9. The process according to claim 1, wherein the stream of reaction mixture at the inlet into the quench zone has a velocity ranging from at least Mach 1.0 to Mach 5.0.

10. The process according to claim 1, wherein the ratio of flow cross section of the narrowest flow cross section between reaction zone and quench zone ranges from 10/1 to 1/10.

11. The process according to claim 1, wherein the ratio of flow cross section in the quench zone to the free flow cross section in the reaction zone ranges from 25/1 to 1/2.

12. The process according to claim 1, wherein the reaction mixture has a temperature ranging from 150 to 600° C. when it enters the quench zone.

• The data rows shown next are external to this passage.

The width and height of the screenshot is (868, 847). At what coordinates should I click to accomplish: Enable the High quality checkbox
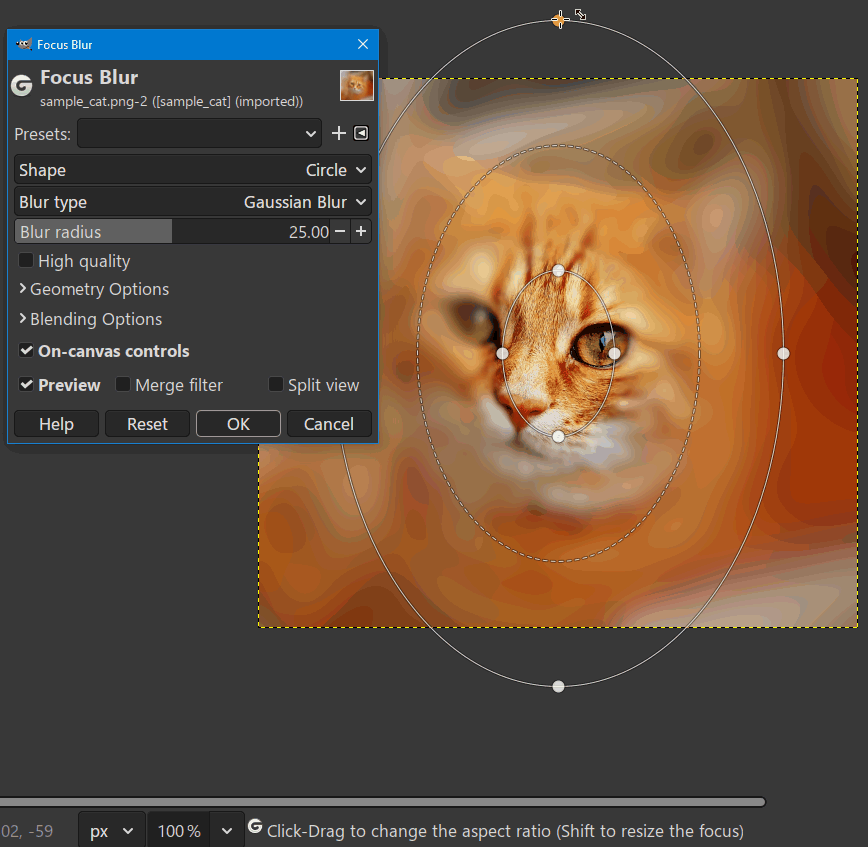point(26,261)
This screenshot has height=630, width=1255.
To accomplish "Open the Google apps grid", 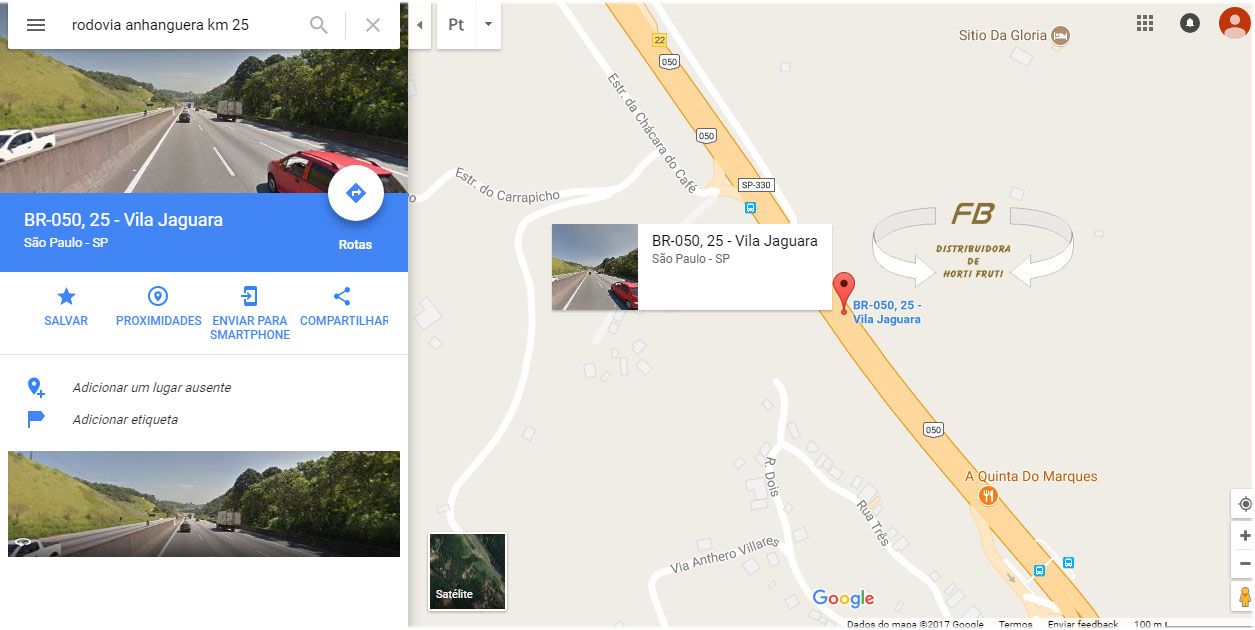I will point(1145,23).
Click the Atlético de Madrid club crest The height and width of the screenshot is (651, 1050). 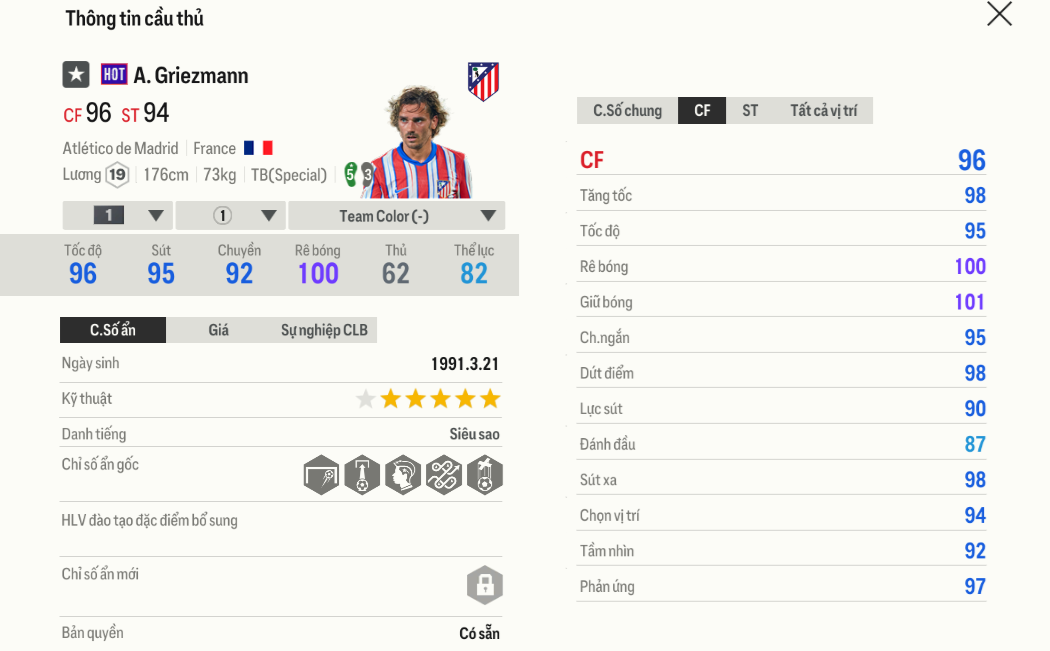(483, 82)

13. The process according to claim 1, wherein the quenching medium is comprised of liquid droplets having a Sauter mean diameter D32 ranging from 5 to 5000 μm.

14. The process according to claim 4, wherein the liquid droplets of the quenching medium leave the nozzle at a velocity of at least 15 m/s.

15. The process according to claim 1, wherein the quench zone is provided with a plurality of atomization devices and a plurality of mixture inlets such that the ratio of the number of atomization devices to the number of reaction mixture inlets into the quench zone ranges from 10/1 to 1/10.